IMG_3692Circe was up first and i put out a trot pole just to keep things interesting. I haven’t done poles with Circe so it was going to be interesting to see how she reacted. Yanno with Michelle aboard cuz shes been rather spooky lately. Circe was doing really well. Michelle kept commenting how she really liked her head placement and how she wasn’t totally freaking out with leg pressure. She took her over the pole with it laying on the ground. She didn’t even bat a pretty chestnut eyelash. Went right over with out a second thought. Eventually we raised the pole a couple inches off the ground. The first couple of times she went over it, she crashed right though knocking it with either front or back feet. Though eventually she figured it out and really lifted her horse tooties up and over the pole. She looked lovely and ears were perked forward. It looked like she was having fun. Michelle was really smiling as well because Circe was doing so good. I don’t know what kind of (if any) training Circe has had before i got her but i do know that the girl who had her before me wanted to ride hunters. Circe knew this was a trot pole and really had no intention of ever jumping such a small little rise. Just trot, trot, trot. Totally un-fazed, doing everything that was asked of her. Eventually she did jump the tiny little pole but it was at the canter and with a lot of leg right before and …jump! Not miss judging the height with feet tucked and everything. Maybe it will be Circe going to jump school.
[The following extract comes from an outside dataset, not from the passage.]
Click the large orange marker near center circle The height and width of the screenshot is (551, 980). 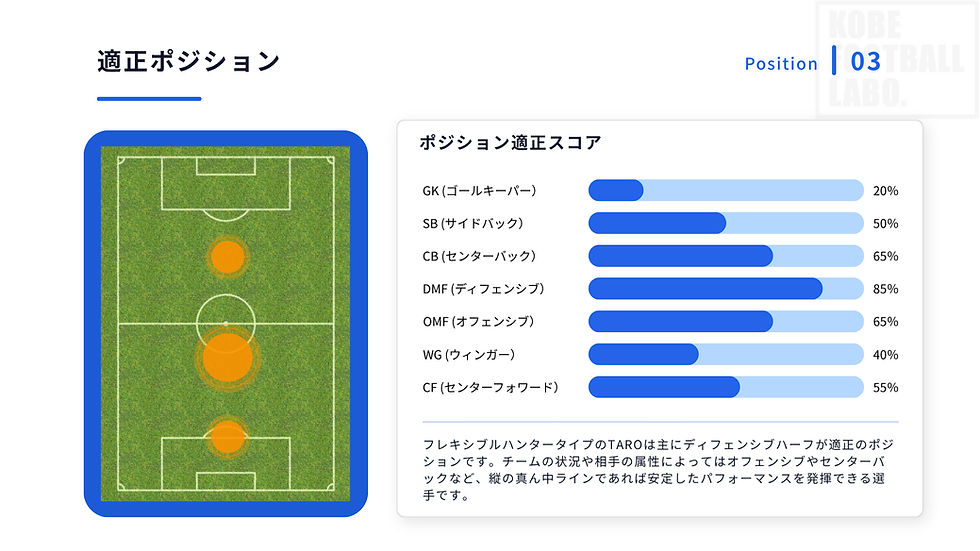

IMG_3755Jez was up next and was being such a good girl while getting tacked up. We discussed how to approach her issues. I’m going to have the vet out, the chiro out and the saddle fitter out. This will be over several months because to my great sadness i’m not made of money nor do i have a trust fund. Michelle thinks also that Jez’s confidence might have taken a hit and that were going to take a giant step back with her training. Were going to work on the little things, make all rides positive (and short) and slowly work her up. Michelle popped on her and did a lot of walk halt transitions. Jez has lost her brakes in all this and we’re starting from almost scratch. At the beginning of the ride Jez was not stopping until about 12 steps after she was asked and with her head all giraffe like. She was asked to give and put her head down after she stopped and eventually she got it. Stop, head down, relax. (with lots and lots of praise) All at the walk. There were a few trot to halt transitions but only a few then Jez was done. All in about 20 mins.
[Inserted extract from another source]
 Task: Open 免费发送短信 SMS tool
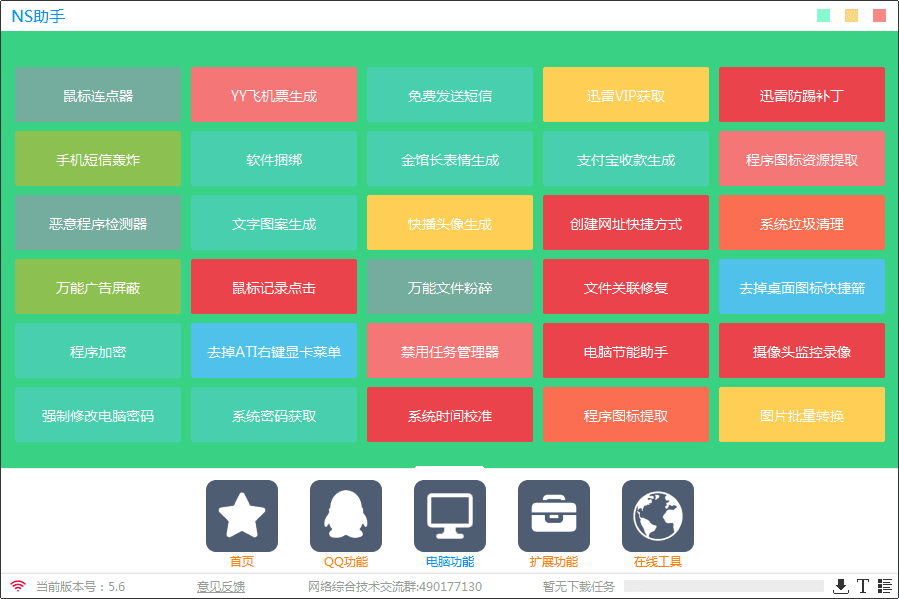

IMG_3770Also Jez needs to learn that she doesn’t make the decisions. Shes happy enough to plug around all day in the ring at her own pace but when you ask her to trot out, or be more forward  or hold her body straight or not throw her shoulder in (or out) she gets mad. So a lot of the transition work will be to remind her that i ask, she complies. The key according to my trainer is to be firm with her while not pissing her off. A delicate balance for sure. Um okay… i’ll work on that.  I’m going to replicate my trainers ride when the weather permits  me riding her (ugh snow storm) and were going to build up her confidence. I’m also going to continue her lunge work. Well see how the rearing goes. First day back she didn’t pull any shit, no kicking out, no bucking, no rearing but she wasn’t asked to do too much. So we’ll see how her attitude is as we go on and begin to ask her for harder and harder things. My trainer has a lot of experience with rearing horses, two she currently rides have the issue. So she’s got ideas and some tricks up her sleeve if we need um. It really is gonna be a time will tell kinda thing.